Steps:
- Toast chiles in a dry small skillet over medium-high heat, turning occasionally and pressing down to help them make contact with the pan, until darkened in color and beginning to soften, about 3 minutes. Transfer to a bowl and cover with 2 cups boiling water; let sit 30 minutes to soften. Drain; remove seeds and stems. Purée chiles and broth in a blender until smooth, about 1 minute.
- Once chiles have soaked 10 minutes, heat 1 tablespoon oil in a large heavy pot over medium-high. Season beef with salt and pepper and cook, stirring occasionally, until browned all over, about 5 minutes.

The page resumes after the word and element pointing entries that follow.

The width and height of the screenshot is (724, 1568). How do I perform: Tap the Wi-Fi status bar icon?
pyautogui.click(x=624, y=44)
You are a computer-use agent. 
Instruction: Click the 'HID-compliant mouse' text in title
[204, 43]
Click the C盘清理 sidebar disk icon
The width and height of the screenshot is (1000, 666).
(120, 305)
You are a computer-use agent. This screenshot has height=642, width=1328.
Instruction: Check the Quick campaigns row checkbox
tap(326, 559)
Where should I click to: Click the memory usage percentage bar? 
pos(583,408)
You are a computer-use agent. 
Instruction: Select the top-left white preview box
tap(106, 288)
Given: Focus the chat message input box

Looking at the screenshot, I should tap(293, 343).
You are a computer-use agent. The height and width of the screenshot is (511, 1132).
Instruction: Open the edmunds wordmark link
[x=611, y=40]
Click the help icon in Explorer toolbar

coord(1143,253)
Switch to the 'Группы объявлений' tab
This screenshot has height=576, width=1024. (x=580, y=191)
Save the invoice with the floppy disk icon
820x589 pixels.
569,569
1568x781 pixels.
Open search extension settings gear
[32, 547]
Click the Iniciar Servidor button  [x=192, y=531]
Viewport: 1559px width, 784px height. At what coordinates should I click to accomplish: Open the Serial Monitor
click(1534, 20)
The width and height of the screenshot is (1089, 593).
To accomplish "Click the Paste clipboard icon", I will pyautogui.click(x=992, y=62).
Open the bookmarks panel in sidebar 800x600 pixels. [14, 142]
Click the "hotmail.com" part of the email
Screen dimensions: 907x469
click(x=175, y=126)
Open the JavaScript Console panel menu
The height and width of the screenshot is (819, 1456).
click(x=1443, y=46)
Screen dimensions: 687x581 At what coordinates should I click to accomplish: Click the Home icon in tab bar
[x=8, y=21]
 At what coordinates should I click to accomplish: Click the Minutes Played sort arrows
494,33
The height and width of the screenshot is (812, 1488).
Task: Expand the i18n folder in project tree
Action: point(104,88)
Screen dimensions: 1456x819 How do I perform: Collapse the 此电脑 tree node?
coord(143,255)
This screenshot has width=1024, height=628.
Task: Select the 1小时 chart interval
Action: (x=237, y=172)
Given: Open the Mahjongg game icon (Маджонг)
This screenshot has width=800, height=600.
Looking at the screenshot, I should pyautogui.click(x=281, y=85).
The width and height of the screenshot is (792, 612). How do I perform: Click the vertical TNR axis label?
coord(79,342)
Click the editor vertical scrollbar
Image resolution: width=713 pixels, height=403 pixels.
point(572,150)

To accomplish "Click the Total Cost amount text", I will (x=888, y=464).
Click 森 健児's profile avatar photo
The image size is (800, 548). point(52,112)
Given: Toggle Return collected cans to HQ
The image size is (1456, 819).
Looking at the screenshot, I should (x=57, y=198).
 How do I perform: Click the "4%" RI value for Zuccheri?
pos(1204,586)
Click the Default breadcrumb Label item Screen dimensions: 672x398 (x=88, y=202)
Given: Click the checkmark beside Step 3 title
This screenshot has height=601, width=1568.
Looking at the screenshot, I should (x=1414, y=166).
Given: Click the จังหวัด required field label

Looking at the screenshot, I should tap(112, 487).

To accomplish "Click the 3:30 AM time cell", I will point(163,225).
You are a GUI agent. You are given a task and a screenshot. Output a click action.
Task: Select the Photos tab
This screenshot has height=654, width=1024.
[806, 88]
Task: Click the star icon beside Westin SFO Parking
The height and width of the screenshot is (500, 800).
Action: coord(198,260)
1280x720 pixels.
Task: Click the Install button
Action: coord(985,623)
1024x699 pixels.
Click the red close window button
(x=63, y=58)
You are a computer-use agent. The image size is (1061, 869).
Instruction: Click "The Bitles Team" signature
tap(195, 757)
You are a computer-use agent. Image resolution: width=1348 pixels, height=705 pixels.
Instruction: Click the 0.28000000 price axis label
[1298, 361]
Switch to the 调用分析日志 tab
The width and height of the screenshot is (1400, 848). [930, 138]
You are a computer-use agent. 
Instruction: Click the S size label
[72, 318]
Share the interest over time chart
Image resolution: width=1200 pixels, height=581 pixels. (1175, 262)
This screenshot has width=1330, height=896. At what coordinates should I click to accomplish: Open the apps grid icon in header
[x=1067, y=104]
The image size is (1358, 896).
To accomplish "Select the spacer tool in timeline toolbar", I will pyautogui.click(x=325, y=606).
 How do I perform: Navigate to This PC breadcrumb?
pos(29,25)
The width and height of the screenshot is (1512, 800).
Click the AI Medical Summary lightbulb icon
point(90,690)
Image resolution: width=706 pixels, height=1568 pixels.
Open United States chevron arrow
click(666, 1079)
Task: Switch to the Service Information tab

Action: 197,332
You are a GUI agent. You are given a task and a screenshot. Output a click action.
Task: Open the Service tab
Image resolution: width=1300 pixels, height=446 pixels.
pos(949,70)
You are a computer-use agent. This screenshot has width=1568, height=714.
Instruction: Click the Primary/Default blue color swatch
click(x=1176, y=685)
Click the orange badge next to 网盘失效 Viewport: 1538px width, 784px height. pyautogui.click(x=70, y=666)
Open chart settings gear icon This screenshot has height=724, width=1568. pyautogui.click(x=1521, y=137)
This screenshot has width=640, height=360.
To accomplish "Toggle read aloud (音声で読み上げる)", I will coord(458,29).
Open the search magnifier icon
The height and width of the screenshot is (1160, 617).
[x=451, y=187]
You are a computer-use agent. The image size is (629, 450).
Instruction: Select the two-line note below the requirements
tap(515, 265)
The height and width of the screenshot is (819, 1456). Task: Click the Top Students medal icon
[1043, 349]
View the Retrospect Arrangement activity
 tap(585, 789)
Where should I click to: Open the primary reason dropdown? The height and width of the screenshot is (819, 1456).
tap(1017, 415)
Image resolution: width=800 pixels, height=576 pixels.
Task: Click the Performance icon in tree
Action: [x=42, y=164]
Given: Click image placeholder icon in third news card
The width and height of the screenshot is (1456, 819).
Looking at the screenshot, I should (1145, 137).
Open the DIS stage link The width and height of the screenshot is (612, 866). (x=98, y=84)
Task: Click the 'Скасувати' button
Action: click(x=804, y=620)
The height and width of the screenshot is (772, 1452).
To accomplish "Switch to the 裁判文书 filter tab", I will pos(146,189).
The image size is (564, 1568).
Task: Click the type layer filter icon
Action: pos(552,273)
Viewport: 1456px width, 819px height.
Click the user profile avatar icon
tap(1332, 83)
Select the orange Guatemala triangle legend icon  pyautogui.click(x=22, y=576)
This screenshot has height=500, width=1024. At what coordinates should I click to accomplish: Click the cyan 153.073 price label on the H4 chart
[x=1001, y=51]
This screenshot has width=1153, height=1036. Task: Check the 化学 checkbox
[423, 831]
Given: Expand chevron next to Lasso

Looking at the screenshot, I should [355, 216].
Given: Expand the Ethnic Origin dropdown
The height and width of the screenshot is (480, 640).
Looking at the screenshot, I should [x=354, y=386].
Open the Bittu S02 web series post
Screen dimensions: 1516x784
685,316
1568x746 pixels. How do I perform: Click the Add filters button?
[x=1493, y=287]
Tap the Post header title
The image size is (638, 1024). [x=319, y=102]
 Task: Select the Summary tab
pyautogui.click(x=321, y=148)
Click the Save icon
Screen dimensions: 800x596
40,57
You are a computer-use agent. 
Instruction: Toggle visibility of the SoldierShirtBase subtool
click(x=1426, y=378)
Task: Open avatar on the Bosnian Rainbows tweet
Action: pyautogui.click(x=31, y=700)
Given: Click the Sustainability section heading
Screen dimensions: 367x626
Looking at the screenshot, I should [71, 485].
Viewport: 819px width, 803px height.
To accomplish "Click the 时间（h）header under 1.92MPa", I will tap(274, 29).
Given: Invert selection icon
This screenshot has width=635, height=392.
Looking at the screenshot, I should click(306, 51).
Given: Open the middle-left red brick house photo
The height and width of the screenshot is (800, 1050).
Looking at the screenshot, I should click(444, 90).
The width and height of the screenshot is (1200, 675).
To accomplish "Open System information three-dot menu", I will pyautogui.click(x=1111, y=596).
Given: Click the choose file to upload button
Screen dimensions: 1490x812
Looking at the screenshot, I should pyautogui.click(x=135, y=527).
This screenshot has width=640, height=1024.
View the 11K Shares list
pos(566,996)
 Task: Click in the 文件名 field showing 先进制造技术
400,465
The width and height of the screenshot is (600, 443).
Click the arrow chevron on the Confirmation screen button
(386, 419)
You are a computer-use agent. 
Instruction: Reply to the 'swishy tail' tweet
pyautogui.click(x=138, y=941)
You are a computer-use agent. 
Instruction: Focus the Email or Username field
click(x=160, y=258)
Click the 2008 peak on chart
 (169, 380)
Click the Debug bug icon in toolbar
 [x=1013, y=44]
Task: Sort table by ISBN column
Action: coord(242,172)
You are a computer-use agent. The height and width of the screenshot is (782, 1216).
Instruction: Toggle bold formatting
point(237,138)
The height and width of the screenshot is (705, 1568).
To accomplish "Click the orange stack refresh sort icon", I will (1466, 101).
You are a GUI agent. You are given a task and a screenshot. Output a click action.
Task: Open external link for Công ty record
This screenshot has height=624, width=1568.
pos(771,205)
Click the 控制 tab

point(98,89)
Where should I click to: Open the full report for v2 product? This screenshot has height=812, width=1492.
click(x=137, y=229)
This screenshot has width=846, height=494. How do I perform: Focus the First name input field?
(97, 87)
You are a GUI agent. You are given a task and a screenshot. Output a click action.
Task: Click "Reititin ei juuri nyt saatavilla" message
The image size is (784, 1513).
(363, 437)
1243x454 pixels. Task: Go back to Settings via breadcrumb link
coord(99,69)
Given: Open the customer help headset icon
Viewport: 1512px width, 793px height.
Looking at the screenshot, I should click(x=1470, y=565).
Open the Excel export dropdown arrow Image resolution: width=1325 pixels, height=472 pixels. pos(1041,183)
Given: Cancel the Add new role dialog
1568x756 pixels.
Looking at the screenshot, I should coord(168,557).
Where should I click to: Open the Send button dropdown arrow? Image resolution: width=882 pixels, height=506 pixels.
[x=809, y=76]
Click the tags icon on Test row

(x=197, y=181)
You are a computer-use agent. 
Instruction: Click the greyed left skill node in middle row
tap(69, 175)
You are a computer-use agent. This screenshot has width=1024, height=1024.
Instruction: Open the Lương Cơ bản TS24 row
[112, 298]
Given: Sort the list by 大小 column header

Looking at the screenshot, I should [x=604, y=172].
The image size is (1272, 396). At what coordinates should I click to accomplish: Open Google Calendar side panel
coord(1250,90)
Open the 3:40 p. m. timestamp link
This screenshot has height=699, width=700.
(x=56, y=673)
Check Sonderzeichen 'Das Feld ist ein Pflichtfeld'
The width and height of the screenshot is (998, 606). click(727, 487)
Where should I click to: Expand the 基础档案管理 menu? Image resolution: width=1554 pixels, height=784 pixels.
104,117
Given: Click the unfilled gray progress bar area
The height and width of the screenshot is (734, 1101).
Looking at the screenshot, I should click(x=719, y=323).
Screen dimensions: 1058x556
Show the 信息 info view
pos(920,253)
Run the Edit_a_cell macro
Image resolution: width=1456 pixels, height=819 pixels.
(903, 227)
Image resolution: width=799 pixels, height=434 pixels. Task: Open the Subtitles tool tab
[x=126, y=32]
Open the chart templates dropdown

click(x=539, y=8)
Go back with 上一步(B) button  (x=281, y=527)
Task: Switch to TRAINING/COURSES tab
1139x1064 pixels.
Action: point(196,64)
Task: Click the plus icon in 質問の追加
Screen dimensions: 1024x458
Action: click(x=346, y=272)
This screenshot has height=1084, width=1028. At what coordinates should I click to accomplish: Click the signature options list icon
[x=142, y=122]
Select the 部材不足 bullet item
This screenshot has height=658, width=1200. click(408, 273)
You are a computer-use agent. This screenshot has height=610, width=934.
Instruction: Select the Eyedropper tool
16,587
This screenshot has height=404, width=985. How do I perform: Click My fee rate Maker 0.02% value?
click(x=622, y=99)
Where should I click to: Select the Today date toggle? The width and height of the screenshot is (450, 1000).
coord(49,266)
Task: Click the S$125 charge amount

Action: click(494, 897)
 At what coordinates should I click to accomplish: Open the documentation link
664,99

At this point, quite a bit of liquid will have accumulated; continue to cook until it has evaporated, about 3 minutes. Transfer beef to a plate.
- Add 1 tablespoon oil to pot, then white onion and garlic; season with salt and pepper. Cook, stirring often, until softened, 6-8 minutes; onion juices will help loosen anything left on bottom of pot. Add cumin and oregano and cook, stirring, 1 minute.
- Return beef to pot and add beer. Bring to a boil, reduce heat, and simmer, stirring occasionally, until almost completely reduced, about 4 minutes. Add chile purée, season with salt and pepper, and bring to a boil. Reduce heat and simmer until liquid is slightly thickened and meat is tender, 20-25 minutes. Add squash; cover and cook until tender, 10-15 minutes. Stir in lime juice.
- Meanwhile, preheat oven to 350°F. Toss pumpkin seeds and remaining 1 teaspoon oil on a rimmed baking sheet; season with salt. Bake, stirring occasionally, until golden brown, 8-10 minutes. Let cool.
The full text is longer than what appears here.